• **Fragmento del documento**
○ ○ ○ ○ ○ ○ ○

Mis recuerdos de la tragedia del Yak 42 están mezclados con la memoria de un drama personal. Aquel avión cargado de militares en misión humanitaria se estrelló en los mismos días en que mi madre fue diagnosticada de una enfermedad terminal. Seguí las noticias que llegaban desde una desolada montaña turca en una habitación de hospital, con el ánimo encogido y las esperanzas rotas. A pesar de que tenía mis propios motivos para el llanto, lloré al ver las imágenes del funeral de estado.

Soy incapaz de desligar el desastre del Yak de mi propio desastre, y el dolor de aquellos días tiene de trasfondo la imagen de 62 ataúdes cubiertos por la bandera de España. La vida siguió, por supuesto, porque eso es lo que hace. Y, sin embargo, cuando supe que Federico Trillo había sido nombrado embajador en Londres, recordé de golpe aquellos féretros. La nueva dignidad del ex ministro de Defensa me pareció una burla, una injusticia, un ultraje.

Aquel avión destrozado en Trebizonda debería haber supuesto el fin de la vida pública de Trillo. Porque hacer política es asumir la responsabilidad sobre todo aquello que, en última instancia, depende de ti. Supongo que Trillo jamás vio de cerca el ruinoso Yakolev, pero fue el responsable de que despegara. Trillo no hizo aquellas identificaciones desmadradas que acabaron con los cuerpos metidos al tuntún en cualquier sitio, pero a él correspondía la obligación de pedir rigor a los forenses por mucho que se demorasen los trabajos.

○ ○ ○ ○ ○ ○ ○

• **Tarea 1**
Reproduce palabra por palabra el pasaje del texto sobre el Yak 42 que va desde "Soy incapaz de" hasta "injusticia, un ultraje.".
• **Tarea 2**
Decide si cada afirmación concuerda con el texto sobre el Yak 42 y responde sí o no, citando textualmente las palabras del texto que lo deciden: (a) El avión siniestrado transportaba militares en misión humanitaria. (b) En el funeral de estado había 52 ataúdes. (c) Federico Trillo fue nombrado embajador en París.

• **Registros de datos**
○ ○ ○ ○ ○ ○ ○

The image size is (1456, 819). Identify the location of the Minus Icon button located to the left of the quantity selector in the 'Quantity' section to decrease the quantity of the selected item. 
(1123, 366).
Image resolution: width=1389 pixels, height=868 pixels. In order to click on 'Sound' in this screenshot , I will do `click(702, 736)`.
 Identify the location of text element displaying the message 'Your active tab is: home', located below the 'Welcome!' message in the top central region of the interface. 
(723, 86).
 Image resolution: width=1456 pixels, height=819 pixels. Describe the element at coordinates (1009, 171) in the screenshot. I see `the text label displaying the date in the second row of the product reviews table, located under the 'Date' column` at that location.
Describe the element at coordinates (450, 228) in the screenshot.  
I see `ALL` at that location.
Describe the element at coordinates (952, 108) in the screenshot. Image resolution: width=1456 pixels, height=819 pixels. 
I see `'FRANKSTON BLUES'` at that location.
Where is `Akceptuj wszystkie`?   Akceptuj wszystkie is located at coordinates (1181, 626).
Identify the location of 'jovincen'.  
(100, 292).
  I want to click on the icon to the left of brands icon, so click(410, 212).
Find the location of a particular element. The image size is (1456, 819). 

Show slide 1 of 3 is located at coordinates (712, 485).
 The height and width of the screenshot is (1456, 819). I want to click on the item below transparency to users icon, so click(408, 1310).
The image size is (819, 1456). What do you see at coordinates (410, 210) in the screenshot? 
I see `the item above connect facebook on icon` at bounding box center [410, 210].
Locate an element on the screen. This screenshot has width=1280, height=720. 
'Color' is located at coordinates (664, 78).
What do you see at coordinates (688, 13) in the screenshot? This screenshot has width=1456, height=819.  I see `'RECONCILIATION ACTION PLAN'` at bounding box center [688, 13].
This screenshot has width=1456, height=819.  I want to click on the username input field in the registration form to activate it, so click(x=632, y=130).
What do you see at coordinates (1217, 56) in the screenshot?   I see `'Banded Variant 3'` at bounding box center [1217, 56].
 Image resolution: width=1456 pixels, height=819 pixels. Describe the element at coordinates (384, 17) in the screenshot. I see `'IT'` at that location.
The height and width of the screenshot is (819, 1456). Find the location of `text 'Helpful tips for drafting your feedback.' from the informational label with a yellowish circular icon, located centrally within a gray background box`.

○ ○ ○ ○ ○ ○ ○

• **Respuesta 1**
Soy incapaz de desligar el desastre del Yak de mi propio desastre, y el dolor de aquellos días tiene de trasfondo la imagen de 62 ataúdes cubiertos por la bandera de España. La vida siguió, por supuesto, porque eso es lo que hace. Y, sin embargo, cuando supe que Federico Trillo había sido nombrado embajador en Londres, recordé de golpe aquellos féretros. La nueva dignidad del ex ministro de Defensa me pareció una burla, una injusticia, un ultraje.

• **Respuesta 2**
(a) Sí: "Aquel avión cargado de militares en misión humanitaria se estrelló".
(b) No: "la imagen de 62 ataúdes cubiertos por la bandera de España".
(c) No: "Federico Trillo había sido nombrado embajador en Londres".